--- Exercise instructions ---
Copy the text of every item below word for word, leaving out the pictures.

--- Records for this exercise ---
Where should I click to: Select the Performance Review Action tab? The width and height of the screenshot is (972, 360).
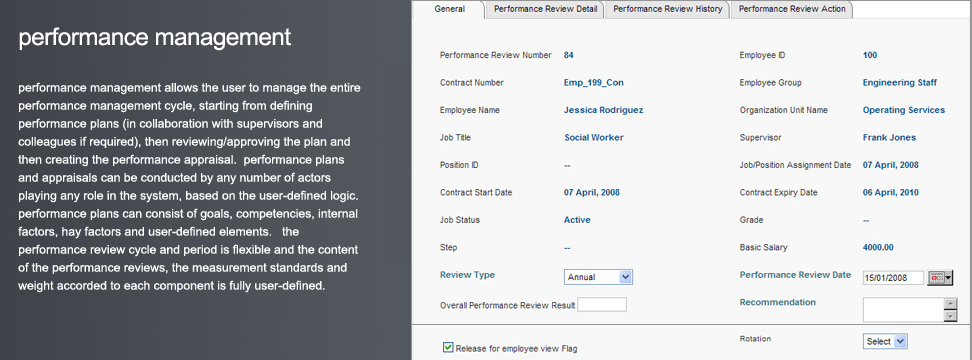pyautogui.click(x=792, y=9)
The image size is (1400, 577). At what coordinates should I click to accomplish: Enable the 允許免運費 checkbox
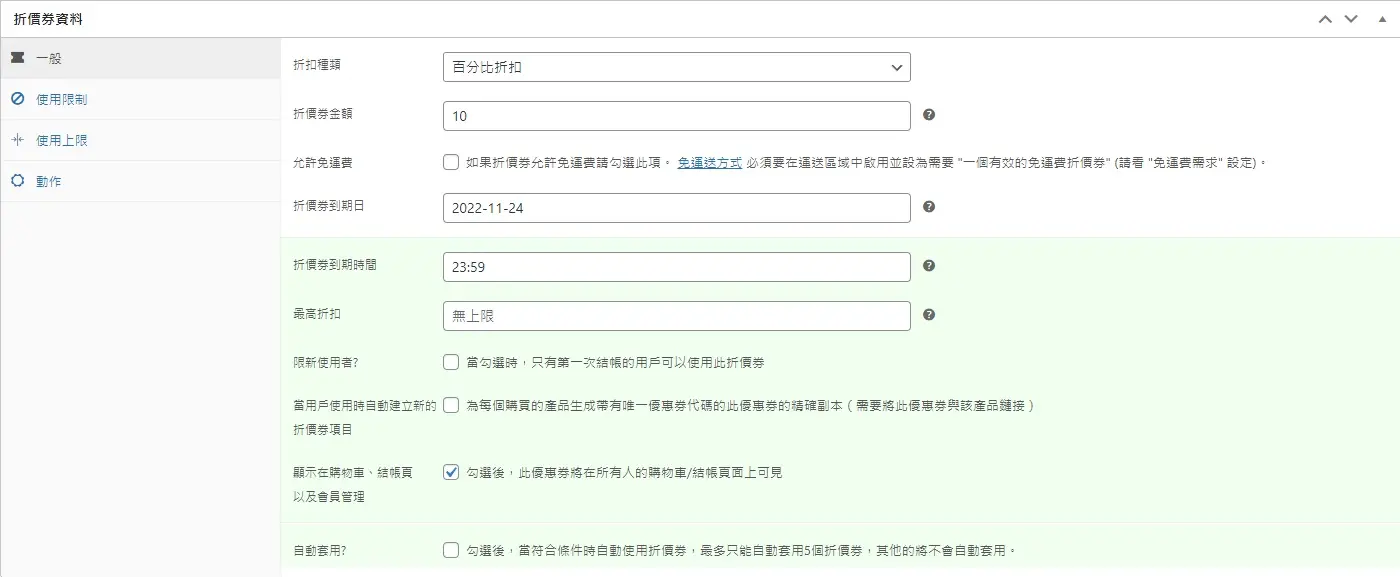pos(451,162)
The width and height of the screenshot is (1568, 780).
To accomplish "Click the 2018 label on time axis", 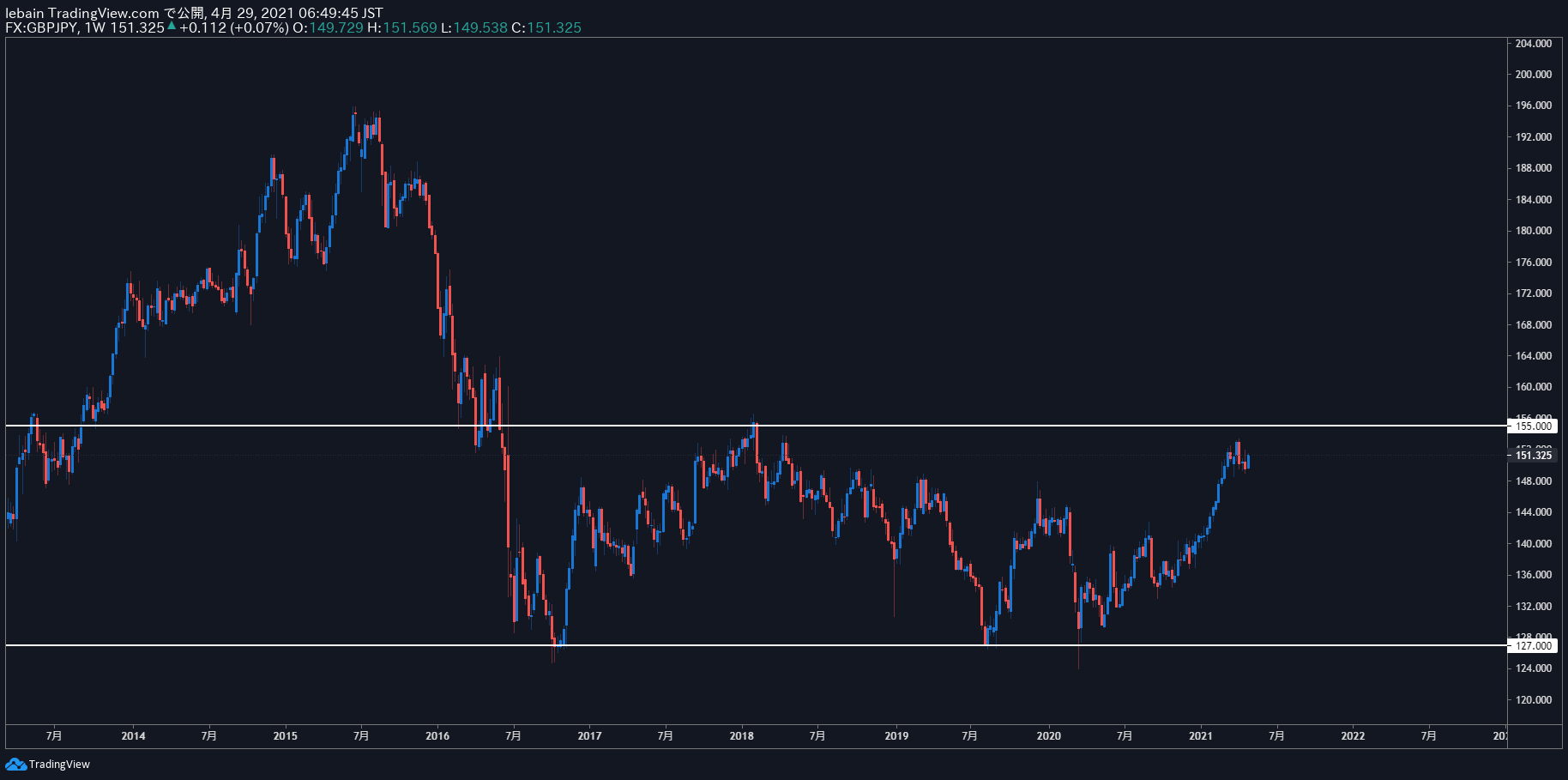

--- Task response ---
Where should I click to: Select the Performance Review Action tab? The width and height of the screenshot is (972, 360).
pyautogui.click(x=792, y=9)
The image size is (1400, 577). At what coordinates should I click to accomplish: Enable the 允許免運費 checkbox
pos(451,162)
The width and height of the screenshot is (1568, 780).
To accomplish "Click the 2018 label on time axis", 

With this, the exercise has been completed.